Kings Canyons future was in doubt for nearly fifty years, some wanted to build a dam at the western end of the valley, while others wanted to preserve it as a park. The debate was settled in 1965, when the valley, along with Tehipite Valley, was added to the park, Kings Canyon National Park consists of two sections. The parks Giant Sequoia forests are part of 202,430 acres of old-growth forests shared by Sequoia and this section of the park is mostly mixed conifer forest, and is readily accessible via paved highways. Both the South and Middle Forks of the Kings Rivers have extensive glacial canyons, one portion of the South Fork canyon, known as the Kings Canyon, gives the entire park its name. Kings Canyon, with a depth of 8,200 feet, is one of the deepest canyons in the United States. The canyon was carved by glaciers out of granite, the Kings Canyon, and its developed area, Cedar Grove, is the only portion of the main part of the park that is accessible by motor vehicle. Both the Kings Canyon and its Middle Fork twin, Tehipite Valley, are deeply incised, U-shaped glacial gorges with relatively flat floors and towering granite cliffs thousands of feet high.

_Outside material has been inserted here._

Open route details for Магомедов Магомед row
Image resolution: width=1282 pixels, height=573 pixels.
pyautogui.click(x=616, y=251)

In addition, the canyon has several systems, one of which is Boyden Cave. To the east of the canyons are the peaks of the Sierra Crest, which attain an elevation of 14,248 feet NAVD88 at the summit of North Palisade. This is classic high Sierra country, barren ridges and glacially scoured lake-filled basins
Channel Islands National Park
Channel Islands National Park is a United States national park that consists of five of the eight Channel Islands off the coast of the U. S. state of California, in the Pacific Ocean. Although the islands are close to the shore of densely populated Southern California, the park covers 249,561 acres of which 79,019 acres are owned by the federal government. The Nature Conservancy owns and manages 76% of Santa Cruz Island, Channel Islands National Park is home to a wide variety of significant natural and cultural resources. It was designated a U. S. National Monument on April 26,1938, and it was promoted to a National Park on March 5,1980. Channel Islands National Marine Sanctuary encompasses the waters six nautical miles around Channel Islands National Park, the Channel Islands were originally discovered in 1542 by the explorer Juan Rodríguez Cabrillo. In 1938 the Santa Barbara and Anacapa islands were designated a national monument, San Miguel, Santa Rosa and Santa Cruz islands were combined with the monument in 1980 to form modern-day Channel Islands National Park.

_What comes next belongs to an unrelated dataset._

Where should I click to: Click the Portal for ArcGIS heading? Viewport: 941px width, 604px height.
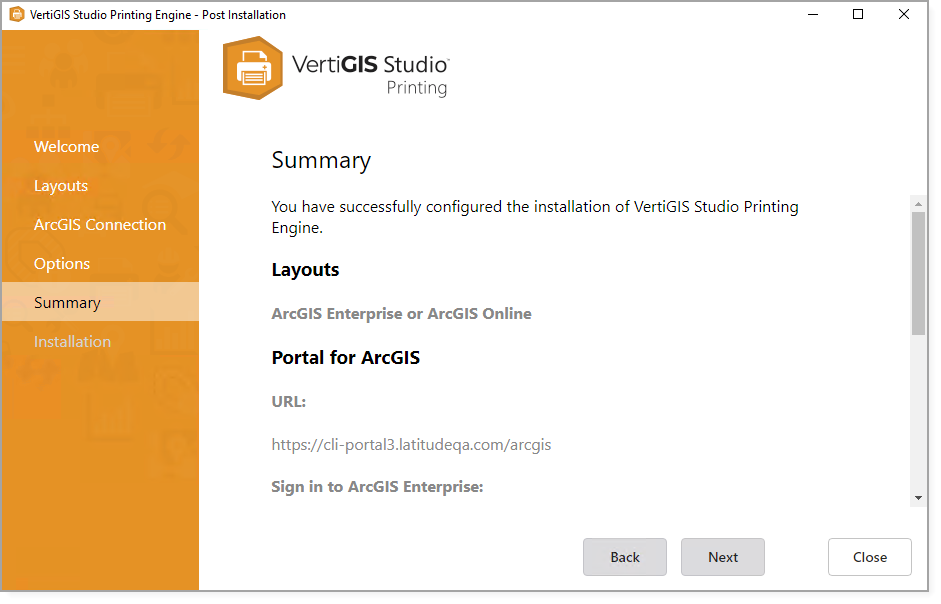345,358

On January 28,1969 an oil rig belonging to Union Oil experienced a blow-out 6 miles off the coast of California, the resulting spill was, at the time, the largest oil spill to occur in United States territorial waters. Following the spill, tides carried the oil onto the beaches of the Anacapa, San Miguel, Santa Rosa and this spill had a large impact on native wildlife of the Channel Islands. Much of the seabird population was affected, with over an estimated 3,600 avians killed. Meanwhile, seals and other sea life died and washed ashore on both the islands and the mainland and this spill is the third largest oil spill in the United States, only surpassed by the Deepwater Horizon and the Exxon Valdez oil spills. It resulted in a 34,000 acres expansion of the Department of the Interior buffer zone in the channel, the islands within the park extend along the Southern California coast from Point Conception near Santa Barbara to San Pedro, a neighborhood of Los Angeles. Park headquarters and the Robert J.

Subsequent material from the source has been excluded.